With the unprecedented number of foreclosures, tenants often were caught unaware that the residential property in which they reside was being foreclosed and were given little notice of the need to vacate the property. The objective of these new protections is to ensure that tenants receive appropriate notice of foreclosure and are not abruptly displaced.
Sections 702 and 703 define the scope of PFTA’s coverage over residential properties. The Section 702 requirements to provide tenants with at least 90 days’ advance notice to vacate and to preserve the term of any bona fide lease apply to foreclosures on all Federally related mortgage loans or on any dwelling or residential real property. Section 703 makes conforming changes consistent with the Section 702 requirements to the Section 8 rental voucher assistance provisions of the United States Housing Act of 1937 (1937 Act). (All these provisions “sunset” on December 31, 2012, by the way.)
The American Recovery and Reinvestment Act of 2009 (Pub. L. 111-5, approved February 17, 2009) (Recovery Act) contains similar protections under the heading “Community Development Fund” in Title XII of Division A, which applies to emergency assistance funding provided for the Neighborhood Stabilization Program, if you want to read more about that.
Let’s focus on the coverage of Section 702 in this post – that coverage is very broad. Section 702 applies, commencing after May 20, 2009, to “any foreclosure” on (1) a federally related mortgage loan, or (2) any dwelling or residential real property. Section 702 provides that “federally-related mortgage loan” has the same meaning as that provided in section 3 of the Real Estate Settlement Procedures Act (RESPA) (12 U.S.C. 2602).
The definition of federally-related mortgage loan is very broad in RESPA, but federally-related mortgage loans represent only part of Section 702’s coverage. Section 702 further covers “any dwelling or residential property,” and that extends the requirements to all residential property foreclosures, regardless of type or entity involved in the foreclosure, no matter whether the tenants receive any type of housing assistance.
The tenants to whom the notice must be provided must be bona-fide tenants, as this term is defined in Section 702(b). Section 702(b) defines “bona fide lease or tenancy,” and under this definition, bona fide tenants do not include the mortgagor or the child, spouse or parent of the mortgagor. (See 702(b)(1)) With respect to the lease, Section 702(b)(2) and (3) provide that a bona fide lease or tenancy must have been the result of an arms-length transaction, and the lease or tenancy requires the receipt of rent that is not “substantially less”(whatever that means these days) than fair market rent for the property or the unit’s rent is reduced or subsidized due to a federal, state, or local subsidy. Section 702(a)(2)(B) clarifies that the protections provided by this new law are minimum protections and do not supersede any greater protections (longer advance notice or additional protections) provided by state or local law. California’s got a law on the books already, I understand.

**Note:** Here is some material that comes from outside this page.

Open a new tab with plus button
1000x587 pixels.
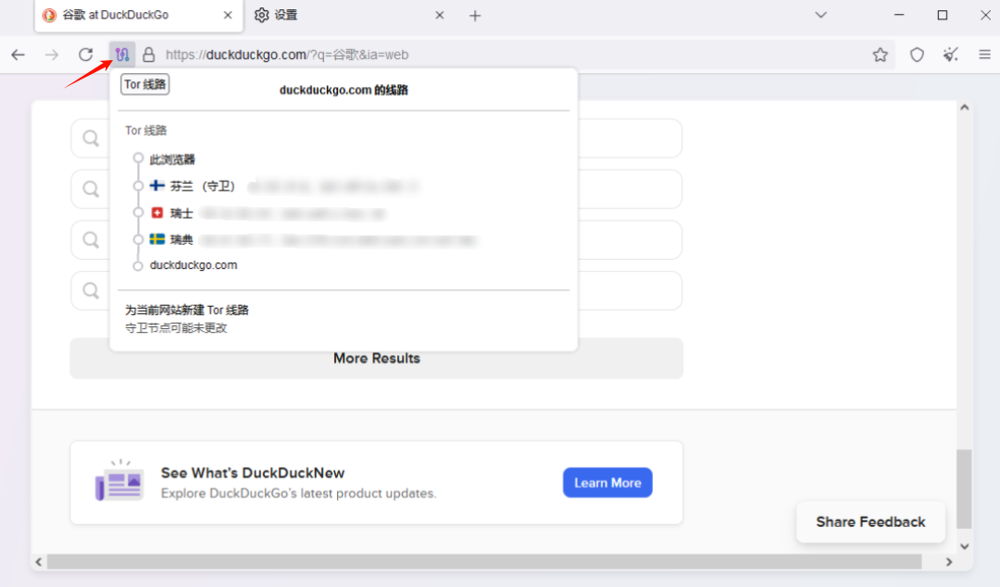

So, here’s when the requirement of Section 702 to provide at least 90 days notice to tenants applies:
(1) The advance notice applies to tenants in any foreclosed dwelling or residential real property, regardless of the type of loan or other security interest on the property.
(2) An advance notice of 90 days is the minimum period of notification. A longer period may be provided, for example, if greater protections are provided by state or local law.
(3) Responsibility for providing the advance notice to tenants falls on the immediate successor in interest of the property, which usually is the purchaser.
(4) The notice must be given to anyone whom, as of the date of the notice of foreclosure, is a bona fide tenant, whether or not there is a lease.
In addition, Section 702 provides that a tenant under any bona fide lease entered into before the notice of foreclosure has the right to occupy the premises until the end of the remaining term of the lease. The only exception to preserving the remaining term of the lease is for a purchaser who will occupy the unit as a primary residence. Even under this exception, however, the tenant must still be provided with the 90-day advance notice to vacate.
Once again, the lease or tenancy must meet the following requirements to be “bona fide” for purposes of Section 702 applying:
(1) The tenant cannot be the mortgagor or the child, spouse, or parent of the mortgagor,
(2) The lease or tenancy must be the result of an arms-length transaction, and
(3) The rent required under the lease cannot be substantially less than “fair market rent” for the property or the rent is subsidized by a federal, state or local subsidy.
So, cagey residential investor, scoop away, but don’t salivate over the forthcoming “rent bumps” until you check your compliance obligations under these federal statutes and any that Arizona may pass that are even more stringent.